Харлов опять понурился – и мне показалось, что его потемневшие, как бы землей перекрытые щеки слегка покраснели.
– Право, приезжайте, – продолжал я. – Что вам тут сидеть-то? Себя мучить?
– Как так мучить, – промолвил он с расстановкой.
– Да так же – мучить? – повторил я.
Харлов замолчал и словно в думу погрузился.
Ободренный этим молчаньем, я решился быть откровенным, действовать прямо, начистоту. (Не забудьте – мне было всего пятнадцать лет.)

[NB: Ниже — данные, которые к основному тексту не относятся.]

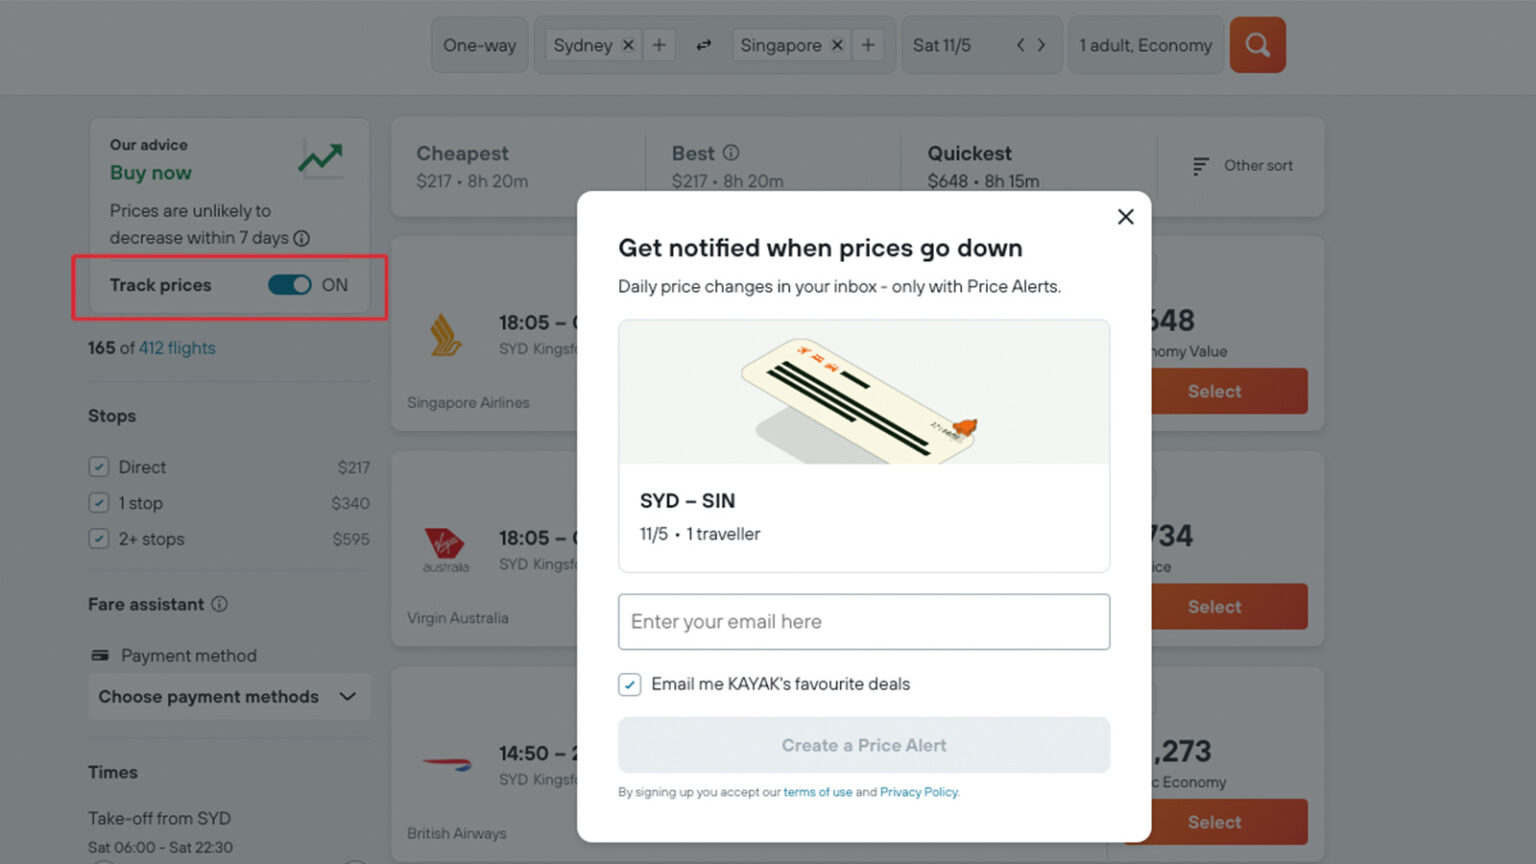Turn off the Track prices toggle
The width and height of the screenshot is (1536, 864).
pos(289,285)
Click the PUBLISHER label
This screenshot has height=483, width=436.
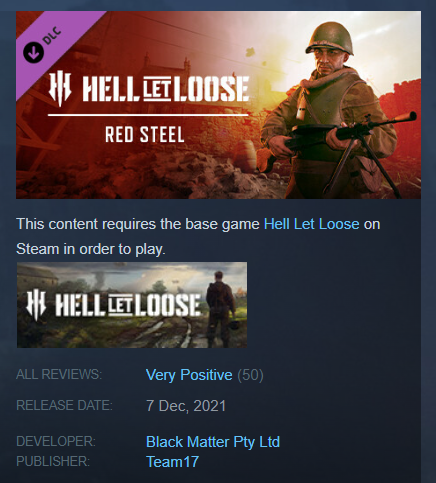(53, 462)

– Мартын Петрович! – начал я, усаживаясь возле него. – Я ведь всё знаю, решительно всё! Я знаю, как ваш зять с вами поступает – конечно, с согласия ваших дочерей. И теперь вы в таком положении… Но зачем же унывать?
Харлов всё молчал и только удочку уронил, а я-то – каким умницей, каким философом я себя чувствовал!
– Конечно, – заговорил я снова, – вы поступили неосторожно, что всё отдали вашим дочерям. Это было очень великодушно с вашей стороны – и я вас упрекать не стану. В наше время это слишком редкая черта! Но если ваши дочери так неблагодарны, то вам следует оказать презрение… именно презрение… и не тосковать…
– Оставь! – прошептал вдруг Харлов со скрежетом зубов, и глаза его, уставленные на пруд, засверкали злобно… – Уйди!
– Но, Мартын Петрович…
– Уйди, говорят… а то убью!
Я было совсем пододвинулся к нему; но при этом последнем слове невольно вскочил на ноги.
– Что вы такое сказали, Мартын Петрович?
– Убью, говорят тебе; уйди! – Диким стоном, ревом вырвался голос из груди Харлова, но он не оборачивал головы и продолжал с яростью смотреть прямо перед собой. – Возьму да брошу тебя со всеми твоими дурацкими советами в воду, – вот ты будешь знать, как старых людей беспокоить, молокосос! – «Он с ума сошел!» – мелькнуло у меня в голове.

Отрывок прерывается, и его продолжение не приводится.